OLTP And Data Warehouse? How Does That Work?
By KLaker on Sep 27, 2009
I recently came across a posting on another website that was questioning some of the messaging associated with our recent launch of the Sun Oracle Database Machine. The implication being made was that an appliance designed to support data warehousing could not support OLTP operations and an appliance designed to support OLTP operations could not be expected to support data warehousing.
Are these two types of operations mutually exclusive? Is it actually possible to deliver an appliance that truly does provide the best of both worlds? More importantly why would you need such an appliance? I would argue that were are rapidly reaching a point where there is very little difference between the types of features and of operations needed to support OLTP operations compared to data warehouse.
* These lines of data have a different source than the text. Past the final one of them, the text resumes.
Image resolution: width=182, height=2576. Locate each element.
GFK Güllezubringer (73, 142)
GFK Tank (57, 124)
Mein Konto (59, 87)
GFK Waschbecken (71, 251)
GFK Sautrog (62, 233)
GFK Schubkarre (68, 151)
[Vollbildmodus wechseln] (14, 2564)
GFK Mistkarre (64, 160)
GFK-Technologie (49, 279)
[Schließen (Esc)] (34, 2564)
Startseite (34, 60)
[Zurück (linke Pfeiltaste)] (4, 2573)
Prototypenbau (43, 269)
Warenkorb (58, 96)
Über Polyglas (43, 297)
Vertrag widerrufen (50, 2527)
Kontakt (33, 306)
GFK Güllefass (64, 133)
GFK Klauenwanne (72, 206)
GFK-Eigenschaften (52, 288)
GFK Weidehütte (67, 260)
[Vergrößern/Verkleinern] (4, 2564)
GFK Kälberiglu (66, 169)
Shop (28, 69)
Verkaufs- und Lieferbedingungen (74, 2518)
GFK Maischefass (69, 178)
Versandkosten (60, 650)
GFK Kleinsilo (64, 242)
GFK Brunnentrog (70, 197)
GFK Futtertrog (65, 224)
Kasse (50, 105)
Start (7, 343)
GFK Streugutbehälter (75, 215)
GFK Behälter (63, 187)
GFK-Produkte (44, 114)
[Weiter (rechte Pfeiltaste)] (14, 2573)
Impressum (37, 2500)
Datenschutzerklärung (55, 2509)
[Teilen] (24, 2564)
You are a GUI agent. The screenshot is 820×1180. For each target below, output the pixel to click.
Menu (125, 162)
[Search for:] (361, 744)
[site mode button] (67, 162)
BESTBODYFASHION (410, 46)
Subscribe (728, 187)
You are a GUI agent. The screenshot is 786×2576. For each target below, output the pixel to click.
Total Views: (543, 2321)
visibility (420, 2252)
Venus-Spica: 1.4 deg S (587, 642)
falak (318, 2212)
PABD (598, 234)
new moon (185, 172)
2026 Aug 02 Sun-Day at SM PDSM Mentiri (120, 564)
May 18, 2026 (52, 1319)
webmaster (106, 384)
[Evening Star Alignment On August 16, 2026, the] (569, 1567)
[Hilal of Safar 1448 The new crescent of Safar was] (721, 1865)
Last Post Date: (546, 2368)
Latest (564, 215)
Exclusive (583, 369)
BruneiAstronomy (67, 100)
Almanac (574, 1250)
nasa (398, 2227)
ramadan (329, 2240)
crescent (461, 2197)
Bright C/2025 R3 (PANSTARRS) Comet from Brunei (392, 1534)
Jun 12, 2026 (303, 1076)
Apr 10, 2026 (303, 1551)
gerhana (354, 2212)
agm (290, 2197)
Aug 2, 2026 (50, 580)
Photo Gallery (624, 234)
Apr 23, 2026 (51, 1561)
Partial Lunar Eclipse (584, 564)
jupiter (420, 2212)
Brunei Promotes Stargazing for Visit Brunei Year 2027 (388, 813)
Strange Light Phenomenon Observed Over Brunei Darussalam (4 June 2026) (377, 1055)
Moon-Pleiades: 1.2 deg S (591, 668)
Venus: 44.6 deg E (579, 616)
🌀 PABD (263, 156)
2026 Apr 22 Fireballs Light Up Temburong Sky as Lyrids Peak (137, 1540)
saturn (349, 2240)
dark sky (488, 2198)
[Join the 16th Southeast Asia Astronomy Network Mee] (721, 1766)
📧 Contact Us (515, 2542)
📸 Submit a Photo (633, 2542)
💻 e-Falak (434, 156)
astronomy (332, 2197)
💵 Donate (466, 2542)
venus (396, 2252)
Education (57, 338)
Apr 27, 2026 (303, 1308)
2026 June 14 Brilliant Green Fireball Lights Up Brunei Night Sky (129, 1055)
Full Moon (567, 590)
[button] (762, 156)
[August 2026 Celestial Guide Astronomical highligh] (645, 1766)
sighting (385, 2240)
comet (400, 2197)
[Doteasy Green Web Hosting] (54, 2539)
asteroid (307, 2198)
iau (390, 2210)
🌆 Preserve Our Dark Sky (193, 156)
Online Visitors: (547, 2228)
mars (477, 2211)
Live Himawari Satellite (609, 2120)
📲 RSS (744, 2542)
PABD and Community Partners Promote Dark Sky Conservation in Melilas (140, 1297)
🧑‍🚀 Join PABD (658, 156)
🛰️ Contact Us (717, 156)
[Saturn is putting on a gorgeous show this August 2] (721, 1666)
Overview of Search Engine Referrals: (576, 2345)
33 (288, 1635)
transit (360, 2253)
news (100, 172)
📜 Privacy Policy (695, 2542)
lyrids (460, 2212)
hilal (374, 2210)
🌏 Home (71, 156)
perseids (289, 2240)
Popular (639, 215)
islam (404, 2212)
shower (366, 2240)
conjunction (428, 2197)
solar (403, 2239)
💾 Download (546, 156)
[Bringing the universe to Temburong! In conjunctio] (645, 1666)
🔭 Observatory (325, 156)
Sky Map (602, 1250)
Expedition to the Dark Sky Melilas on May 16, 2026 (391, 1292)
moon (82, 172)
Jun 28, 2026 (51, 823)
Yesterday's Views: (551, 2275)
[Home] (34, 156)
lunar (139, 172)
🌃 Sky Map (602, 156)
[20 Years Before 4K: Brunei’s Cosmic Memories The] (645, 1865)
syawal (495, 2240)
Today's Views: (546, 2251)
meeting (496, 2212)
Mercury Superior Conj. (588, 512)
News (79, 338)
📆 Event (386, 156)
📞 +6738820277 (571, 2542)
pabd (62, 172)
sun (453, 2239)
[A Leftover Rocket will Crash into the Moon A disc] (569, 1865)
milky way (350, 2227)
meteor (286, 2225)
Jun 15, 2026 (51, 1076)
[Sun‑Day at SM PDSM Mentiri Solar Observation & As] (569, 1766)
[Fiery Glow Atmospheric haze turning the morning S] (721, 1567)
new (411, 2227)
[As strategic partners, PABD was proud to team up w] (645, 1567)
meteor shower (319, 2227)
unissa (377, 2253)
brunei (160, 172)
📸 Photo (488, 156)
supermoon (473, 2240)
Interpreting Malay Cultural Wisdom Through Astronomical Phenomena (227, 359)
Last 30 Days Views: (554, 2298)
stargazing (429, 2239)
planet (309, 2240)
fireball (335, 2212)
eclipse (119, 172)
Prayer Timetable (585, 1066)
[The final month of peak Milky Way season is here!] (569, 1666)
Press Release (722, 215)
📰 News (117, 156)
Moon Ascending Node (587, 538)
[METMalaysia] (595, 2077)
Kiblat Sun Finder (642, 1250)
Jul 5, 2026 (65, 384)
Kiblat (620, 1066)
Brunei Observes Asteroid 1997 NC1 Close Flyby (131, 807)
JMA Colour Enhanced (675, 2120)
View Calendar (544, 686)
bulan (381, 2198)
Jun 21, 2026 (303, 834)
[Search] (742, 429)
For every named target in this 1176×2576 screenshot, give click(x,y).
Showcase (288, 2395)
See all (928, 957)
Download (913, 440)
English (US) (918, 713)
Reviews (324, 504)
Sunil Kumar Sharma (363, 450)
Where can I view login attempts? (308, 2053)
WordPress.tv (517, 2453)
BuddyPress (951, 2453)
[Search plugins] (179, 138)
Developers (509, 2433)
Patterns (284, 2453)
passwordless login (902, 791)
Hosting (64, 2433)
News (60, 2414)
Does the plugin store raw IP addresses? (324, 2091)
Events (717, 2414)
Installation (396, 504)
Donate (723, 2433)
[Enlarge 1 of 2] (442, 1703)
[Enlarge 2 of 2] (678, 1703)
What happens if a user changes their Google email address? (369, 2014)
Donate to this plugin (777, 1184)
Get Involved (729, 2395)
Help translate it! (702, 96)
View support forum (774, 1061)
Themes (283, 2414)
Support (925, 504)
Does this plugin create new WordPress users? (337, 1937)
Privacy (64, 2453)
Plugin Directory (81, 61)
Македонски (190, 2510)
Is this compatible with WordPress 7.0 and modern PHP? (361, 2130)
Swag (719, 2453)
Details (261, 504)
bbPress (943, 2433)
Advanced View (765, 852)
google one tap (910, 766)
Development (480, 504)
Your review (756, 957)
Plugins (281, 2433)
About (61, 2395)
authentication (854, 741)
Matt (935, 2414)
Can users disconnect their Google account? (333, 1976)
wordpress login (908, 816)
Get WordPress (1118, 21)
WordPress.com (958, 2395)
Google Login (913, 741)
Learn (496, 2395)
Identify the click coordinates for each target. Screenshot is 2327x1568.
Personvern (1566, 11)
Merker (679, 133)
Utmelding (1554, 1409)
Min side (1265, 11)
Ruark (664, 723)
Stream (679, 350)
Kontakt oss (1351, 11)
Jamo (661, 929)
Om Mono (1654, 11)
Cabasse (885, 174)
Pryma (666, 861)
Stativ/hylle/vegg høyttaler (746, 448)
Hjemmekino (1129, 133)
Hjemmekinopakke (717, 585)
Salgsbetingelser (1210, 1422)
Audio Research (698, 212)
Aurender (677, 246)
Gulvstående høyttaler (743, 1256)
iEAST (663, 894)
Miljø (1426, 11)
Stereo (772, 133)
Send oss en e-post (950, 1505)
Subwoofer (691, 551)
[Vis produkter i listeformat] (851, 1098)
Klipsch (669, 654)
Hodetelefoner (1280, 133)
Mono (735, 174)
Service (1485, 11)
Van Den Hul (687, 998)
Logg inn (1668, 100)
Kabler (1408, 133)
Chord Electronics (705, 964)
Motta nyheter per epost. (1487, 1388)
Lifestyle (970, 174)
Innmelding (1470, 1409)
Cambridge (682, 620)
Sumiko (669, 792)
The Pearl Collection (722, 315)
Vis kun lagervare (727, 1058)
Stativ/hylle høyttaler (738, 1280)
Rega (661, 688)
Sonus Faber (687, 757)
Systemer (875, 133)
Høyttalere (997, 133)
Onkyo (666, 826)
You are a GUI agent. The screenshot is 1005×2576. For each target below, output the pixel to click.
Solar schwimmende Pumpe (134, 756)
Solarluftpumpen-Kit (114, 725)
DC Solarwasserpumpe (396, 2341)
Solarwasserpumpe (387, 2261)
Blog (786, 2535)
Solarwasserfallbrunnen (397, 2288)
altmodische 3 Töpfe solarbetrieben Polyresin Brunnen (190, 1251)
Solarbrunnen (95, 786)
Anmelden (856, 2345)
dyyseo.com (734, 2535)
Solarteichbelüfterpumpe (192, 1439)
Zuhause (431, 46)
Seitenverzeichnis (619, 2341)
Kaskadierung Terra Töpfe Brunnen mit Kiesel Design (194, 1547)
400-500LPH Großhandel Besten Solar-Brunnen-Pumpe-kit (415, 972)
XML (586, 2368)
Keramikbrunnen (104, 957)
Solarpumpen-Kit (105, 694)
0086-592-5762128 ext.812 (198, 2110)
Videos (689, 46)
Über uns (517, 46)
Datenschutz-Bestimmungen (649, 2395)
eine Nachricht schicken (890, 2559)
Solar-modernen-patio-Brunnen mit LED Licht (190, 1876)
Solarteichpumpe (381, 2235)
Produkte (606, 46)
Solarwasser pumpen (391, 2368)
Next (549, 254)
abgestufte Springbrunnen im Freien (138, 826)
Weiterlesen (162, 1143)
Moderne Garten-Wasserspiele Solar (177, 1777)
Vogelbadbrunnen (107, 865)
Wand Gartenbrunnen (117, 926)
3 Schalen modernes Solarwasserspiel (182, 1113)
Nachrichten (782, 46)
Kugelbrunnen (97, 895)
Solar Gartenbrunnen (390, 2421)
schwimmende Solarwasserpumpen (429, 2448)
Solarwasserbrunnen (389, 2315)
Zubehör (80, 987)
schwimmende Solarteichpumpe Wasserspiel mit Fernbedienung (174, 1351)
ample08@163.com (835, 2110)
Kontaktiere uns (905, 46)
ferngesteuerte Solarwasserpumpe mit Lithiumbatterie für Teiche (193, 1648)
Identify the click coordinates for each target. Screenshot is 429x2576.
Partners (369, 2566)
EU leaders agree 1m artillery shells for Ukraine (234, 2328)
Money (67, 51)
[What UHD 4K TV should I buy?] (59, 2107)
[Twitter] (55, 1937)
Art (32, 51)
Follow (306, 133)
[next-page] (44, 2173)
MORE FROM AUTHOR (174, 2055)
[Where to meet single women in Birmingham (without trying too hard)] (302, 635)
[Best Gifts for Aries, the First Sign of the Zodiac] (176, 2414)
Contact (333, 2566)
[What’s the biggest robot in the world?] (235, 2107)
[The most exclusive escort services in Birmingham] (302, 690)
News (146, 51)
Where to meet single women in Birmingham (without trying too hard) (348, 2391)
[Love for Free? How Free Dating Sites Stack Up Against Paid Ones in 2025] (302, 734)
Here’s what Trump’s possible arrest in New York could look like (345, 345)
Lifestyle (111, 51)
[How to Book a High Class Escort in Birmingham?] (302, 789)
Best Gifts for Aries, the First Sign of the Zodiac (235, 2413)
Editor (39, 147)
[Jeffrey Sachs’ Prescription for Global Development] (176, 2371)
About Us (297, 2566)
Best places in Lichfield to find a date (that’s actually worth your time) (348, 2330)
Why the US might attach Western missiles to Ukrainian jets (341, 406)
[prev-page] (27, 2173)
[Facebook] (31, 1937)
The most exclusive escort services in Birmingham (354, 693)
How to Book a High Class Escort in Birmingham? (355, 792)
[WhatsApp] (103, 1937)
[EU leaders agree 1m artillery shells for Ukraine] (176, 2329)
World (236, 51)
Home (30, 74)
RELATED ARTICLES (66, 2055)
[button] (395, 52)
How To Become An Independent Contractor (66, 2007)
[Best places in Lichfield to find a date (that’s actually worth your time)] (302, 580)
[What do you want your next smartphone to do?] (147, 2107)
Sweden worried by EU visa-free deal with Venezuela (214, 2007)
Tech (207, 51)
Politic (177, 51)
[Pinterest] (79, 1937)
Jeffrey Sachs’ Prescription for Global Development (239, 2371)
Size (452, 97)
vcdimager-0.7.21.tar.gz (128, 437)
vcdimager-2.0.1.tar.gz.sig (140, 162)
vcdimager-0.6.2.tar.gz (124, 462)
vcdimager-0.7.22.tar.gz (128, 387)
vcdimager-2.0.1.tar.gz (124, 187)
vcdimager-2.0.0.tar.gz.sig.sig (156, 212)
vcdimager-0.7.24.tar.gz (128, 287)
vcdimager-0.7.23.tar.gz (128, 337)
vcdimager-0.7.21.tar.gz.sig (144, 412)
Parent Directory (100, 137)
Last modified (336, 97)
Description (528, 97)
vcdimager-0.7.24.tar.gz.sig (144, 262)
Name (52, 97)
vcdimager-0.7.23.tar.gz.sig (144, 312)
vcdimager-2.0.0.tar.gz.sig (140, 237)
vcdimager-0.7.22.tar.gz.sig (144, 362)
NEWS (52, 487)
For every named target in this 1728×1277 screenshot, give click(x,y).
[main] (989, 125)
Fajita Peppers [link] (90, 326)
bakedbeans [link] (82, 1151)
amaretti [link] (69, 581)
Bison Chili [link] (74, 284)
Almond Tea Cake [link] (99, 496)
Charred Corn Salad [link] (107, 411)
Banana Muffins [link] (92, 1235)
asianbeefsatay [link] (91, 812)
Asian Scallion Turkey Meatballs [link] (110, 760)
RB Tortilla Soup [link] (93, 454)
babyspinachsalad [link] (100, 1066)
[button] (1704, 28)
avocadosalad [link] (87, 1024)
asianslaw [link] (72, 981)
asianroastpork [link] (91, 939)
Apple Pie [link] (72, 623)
Many of today's data warehouses are looking more and more like an OLTP application. This is what is often referred to as "active data warehousing". Active data warehousing is completely different to traditional data warehousing (as supported by the current data warehouse appliance vendors) and is based around three types of operations that overlap and intersect:
- Data loading in near-real time using trickle feed ETL jobs to update small amounts of data
- Operational style queries requesting very small amounts of data to support transactional operations that run around the clock
- Analytical style queries, executed continuously to plan next year's budgets, uncover market trends or predict future growth patterns
To support these types of "active" operations a data warehouse appliance must provide the following:
1) Strong Transactional Heritage
The traditional data warehouse is becoming a thing of the past. Very few customers are looking to build a data warehouse based on single batch updates where the database is taken down over night, or over the weekend, to load new data. An active data warehouse is as the name suggests, active. It is not supposed to be offline. By linking into operational systems the data warehouse becomes a 24*7 extension. In reality an active data warehouse cannot be unavailable. It is also wrong to assume that trickle feeds just deliver small amounts of data at regular intervals. For many customers, such as those in retail, financial organizations or telecommunications this is not the case. The trickle feeds deliver terabytes of data that need to be loaded as quickly a possible so business users can extract competitive advantages as quickly as possible.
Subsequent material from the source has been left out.